_Task prompt_
Nothing but the line with "Accept All (362, 482)" and the lines after it should appear, each retyped exactly as in the listing.
Segment Open
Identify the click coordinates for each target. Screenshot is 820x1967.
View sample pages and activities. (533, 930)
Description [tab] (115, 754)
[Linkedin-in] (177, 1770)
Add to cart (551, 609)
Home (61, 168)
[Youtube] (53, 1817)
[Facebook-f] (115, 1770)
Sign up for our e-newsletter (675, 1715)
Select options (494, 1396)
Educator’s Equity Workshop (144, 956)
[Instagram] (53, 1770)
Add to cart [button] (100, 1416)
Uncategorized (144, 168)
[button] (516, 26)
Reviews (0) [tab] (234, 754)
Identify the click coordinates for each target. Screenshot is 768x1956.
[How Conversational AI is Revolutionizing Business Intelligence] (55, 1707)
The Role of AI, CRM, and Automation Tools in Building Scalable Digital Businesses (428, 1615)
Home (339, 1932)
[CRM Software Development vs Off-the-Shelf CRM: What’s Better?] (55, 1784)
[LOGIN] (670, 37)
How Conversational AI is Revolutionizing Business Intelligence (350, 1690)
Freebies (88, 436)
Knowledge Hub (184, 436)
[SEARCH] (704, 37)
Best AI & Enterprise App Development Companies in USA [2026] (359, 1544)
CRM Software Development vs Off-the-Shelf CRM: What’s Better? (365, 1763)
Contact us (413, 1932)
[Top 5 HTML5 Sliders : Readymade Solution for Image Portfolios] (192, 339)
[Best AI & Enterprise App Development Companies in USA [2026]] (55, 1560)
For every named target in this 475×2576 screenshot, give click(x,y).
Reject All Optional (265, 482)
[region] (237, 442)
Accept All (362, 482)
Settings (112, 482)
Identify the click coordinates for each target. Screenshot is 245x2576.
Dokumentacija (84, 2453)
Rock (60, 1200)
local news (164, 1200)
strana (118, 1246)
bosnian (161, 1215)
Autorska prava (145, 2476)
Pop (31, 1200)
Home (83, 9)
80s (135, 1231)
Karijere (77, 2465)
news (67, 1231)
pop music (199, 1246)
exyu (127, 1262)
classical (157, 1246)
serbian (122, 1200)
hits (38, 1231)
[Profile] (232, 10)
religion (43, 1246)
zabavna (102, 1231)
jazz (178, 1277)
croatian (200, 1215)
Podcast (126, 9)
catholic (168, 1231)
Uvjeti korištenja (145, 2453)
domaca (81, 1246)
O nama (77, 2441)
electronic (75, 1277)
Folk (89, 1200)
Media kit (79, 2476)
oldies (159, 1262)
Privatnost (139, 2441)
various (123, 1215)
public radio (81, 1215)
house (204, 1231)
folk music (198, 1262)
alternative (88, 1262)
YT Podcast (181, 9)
Segment Closed
_Task solution_
Accept All (362, 482)
Settings (112, 482)
Identify the click coordinates for each target. Screenshot is 245x2576.
Dokumentacija (84, 2453)
Rock (60, 1200)
local news (164, 1200)
strana (118, 1246)
bosnian (161, 1215)
Autorska prava (145, 2476)
Pop (31, 1200)
Home (83, 9)
80s (135, 1231)
Karijere (77, 2465)
news (67, 1231)
pop music (199, 1246)
exyu (127, 1262)
classical (157, 1246)
serbian (122, 1200)
hits (38, 1231)
[Profile] (232, 10)
religion (43, 1246)
zabavna (102, 1231)
jazz (178, 1277)
croatian (200, 1215)
Podcast (126, 9)
catholic (168, 1231)
Uvjeti korištenja (145, 2453)
domaca (81, 1246)
O nama (77, 2441)
electronic (75, 1277)
Folk (89, 1200)
Media kit (79, 2476)
oldies (159, 1262)
Privatnost (139, 2441)
various (123, 1215)
public radio (81, 1215)
house (204, 1231)
folk music (198, 1262)
alternative (88, 1262)
YT Podcast (181, 9)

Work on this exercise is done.